Exploration of novel therapeutic targets for keloids based on clinical and molecular data: the role of the IL-4/IL-13 signaling pathway.

BACKGROUND AND OBJECTIVES: Keloids are problematic fibrotic lesions with excessive collagen and chronic inflammation; their underlying causes are not fully understood. Type 2 helper T (Th2) cytokines IL-4 and IL-13 are implicated in various fibrotic disorders, including but not limited to pulmonary fibrosis and systemic sclerosis. This study aimed to investigate the IL-4/IL-13 signaling pathway's contribution to keloid pathophysiology and evaluate its potential as a novel therapeutic target. METHODS: We retrospectively analyzed keloid patients, collecting demographic data and grading scar severity with the Vancouver Scar Scale (VSS). Keloid tissue specimens underwent immunofluorescence, Western blotting, and real-time PCR to quantify IL-4, IL-13, Type I Collagen alpha 1 (Collagen I A1), and phosphorylated STAT6 (p-STAT6) expression.
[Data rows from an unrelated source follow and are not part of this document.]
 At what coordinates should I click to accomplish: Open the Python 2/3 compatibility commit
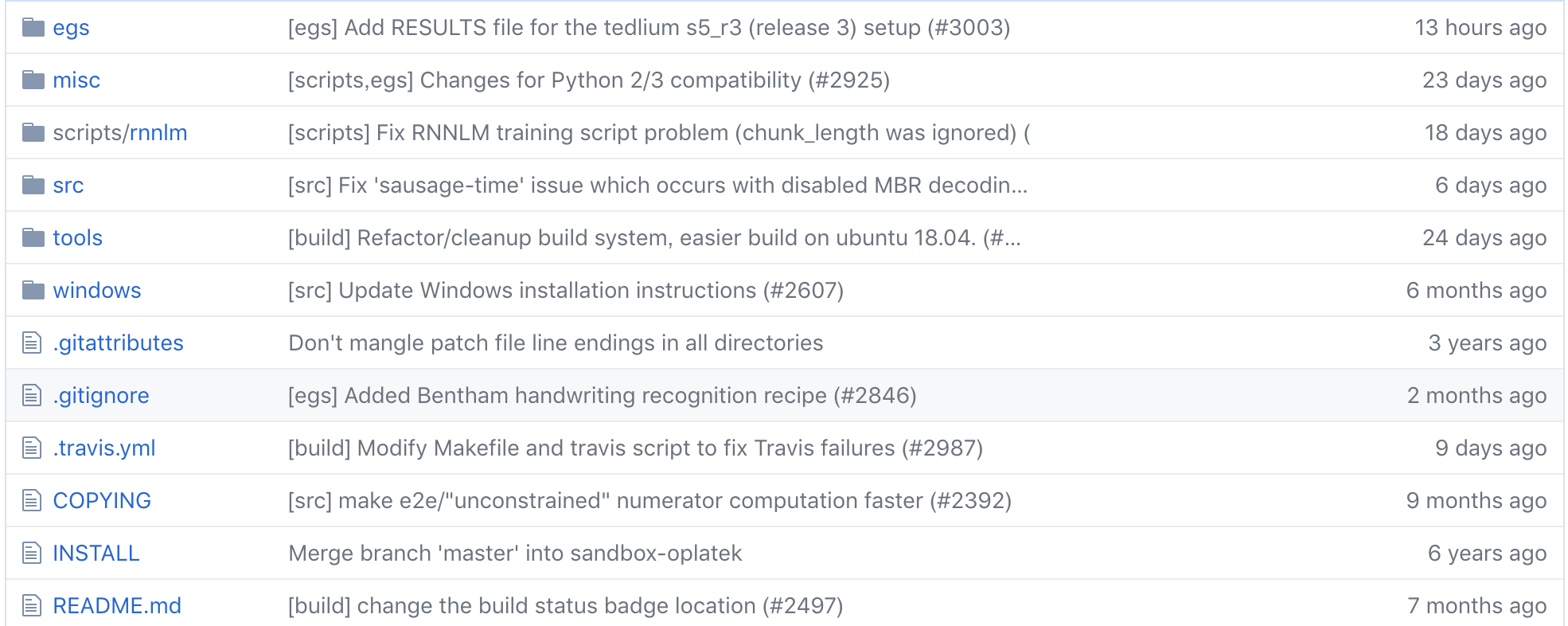pos(589,80)
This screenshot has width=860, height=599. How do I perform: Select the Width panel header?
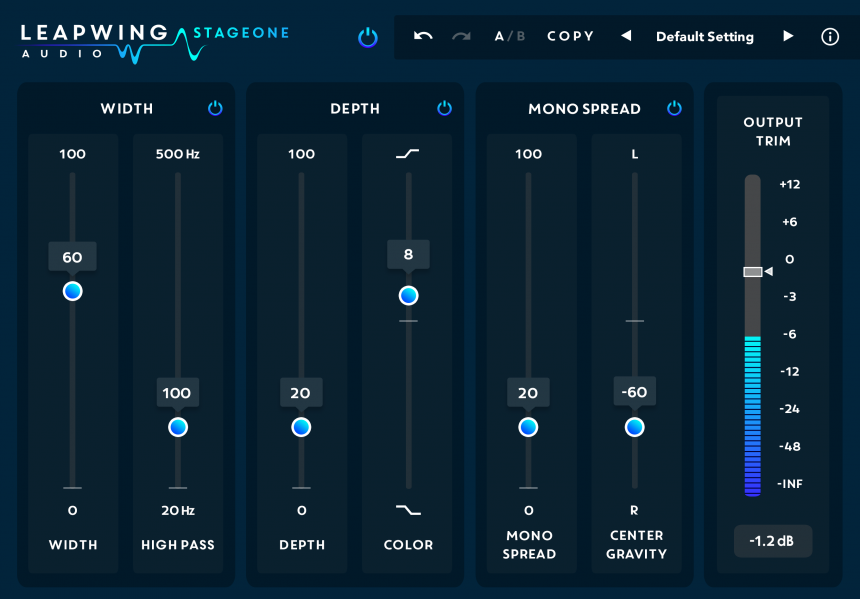(x=126, y=109)
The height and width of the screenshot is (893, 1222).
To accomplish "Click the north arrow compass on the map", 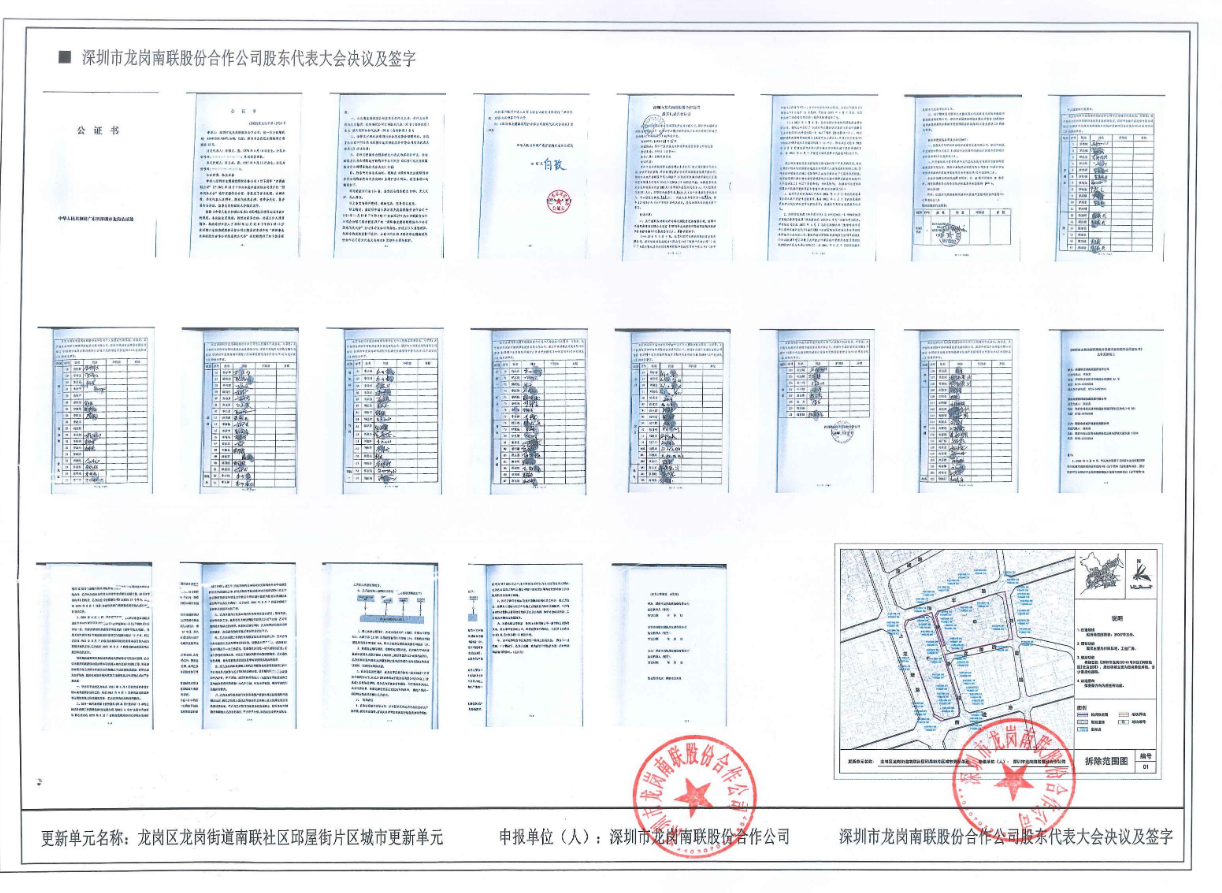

RESULTS: Patients had an average total VSS score of 11.0 ± 2.9, indicating active fibrotic inflammation. Molecular assays showed significant upregulation of IL-4 and IL-13, alongside increased p-STAT6 and Collagen I A1 in keloid tissues. Notably, IL-4, IL-13, and p-STAT6 expression positively correlated with VSS thickness and pliability scores. CONCLUSIONS: Our findings demonstrate that the IL-4/IL-13 signaling axis is markedly activated in keloid tissues, promoting collagen synthesis via STAT6 phosphorylation. Therefore, targeting the IL-4/IL-13/STAT6 pathway may represent a promising therapeutic strategy for managing keloids.